4.3. Le mystère d’être en viande

4.3.1. La funèbre à Guillotin

Dans le cas de l’expression « têtard souhaité » (D.V., p. 46), c’est sans doute de l’enfant désiré qu’il s’agit. Ailleurs, la « corne ocarine » désigne sûrement l’instrument de musique dit ocarina et quant aux « pensées zigzag » (O.R., p. 51), ce sont peut-être des pensées confuses, chaotiques qui se mélangent et partent dans tous les sens : des exemples comme ceux-ci, on pourrait en trouver mille (et même beaucoup plus que mille) mais il semble que le plus souvent (et comme on va le voir), la périphrase novarinienne s’applique plutot à des notions très générales (vie, mort, temps) comme dans « persister en vianderie », « aller à Glas », etc.

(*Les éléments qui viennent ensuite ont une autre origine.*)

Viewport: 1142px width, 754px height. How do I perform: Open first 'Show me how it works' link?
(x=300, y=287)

Cela dit, pour les périphrases, si c’en sont, qui suivent, notre interprétation est bien sûr hautement discutable : dans L’Atelier volant (p. 119) pour commencer, « Tenancier de ténèbre, pataugez-nous un étourdissement » pourrait peut-être se traduire par "Taciturne aubergiste, concoctez-nous quelque chose de fort qui soit susceptible de nous faire tomber dans les bras de Morphée" à moins, hypothèse moins matérialiste, que le Tenancier de ténèbre » soit Hadès en personne et que s’exprime ici un désir de mourir – autre piste : ces deux hypothèses ne sont pas incompatible. Dans « Ponce-nous quelque chose de plus suintant que ça nous ravitaille les esprits » (L.M., p. 521), la demande semble inverse : on voudrait un remontant plus tonique.

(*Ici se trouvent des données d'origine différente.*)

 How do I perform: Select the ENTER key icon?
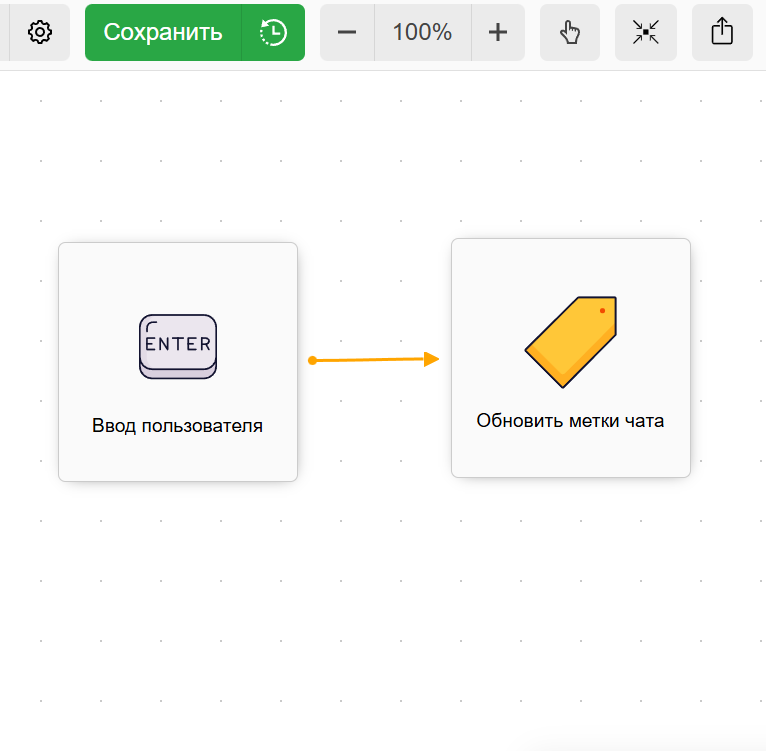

Dans La Lutte des morts (p. 459), « se faire sauter la cervelle » devient « se faire suinter la cervelle », à rapprocher de « se remuer les méninges », « travailler du chapeau » ou « se prendre la tête ». C’est une œuvre sombre où l’on ne danse pas la Carmagnole mais (p. 480) la « catadrome » (mot inquiétant proche de catacombes à moins qu’il ne mêle vélodrome et catafalque). La Révolution française est encore indirectement présente dans La Lutte des morts à travers l’encouragement « Chrême bon, Lucin, huile ton faru, france la funèbre à guillotin » (p. 494) où il semble question de ressortir la guillotine (appelée ailleurs « Tour à Guillot ») et de la préparer en faisant en sorte que le mécanisme soit bien huilé et la lame effilée. « L’état est crépusculier » lit-on à la page 525) et, de fait, le monde décrit est assez apocalyptique : le théâtre des opérations est un « [théâtre] des oreilles » (p. 366) où l’on « [fait] boucan » (p. 494) : ce vacarme peut rendre fou et le malheur est partout : certains en jettent même des « jets de larmerie » (p. 511).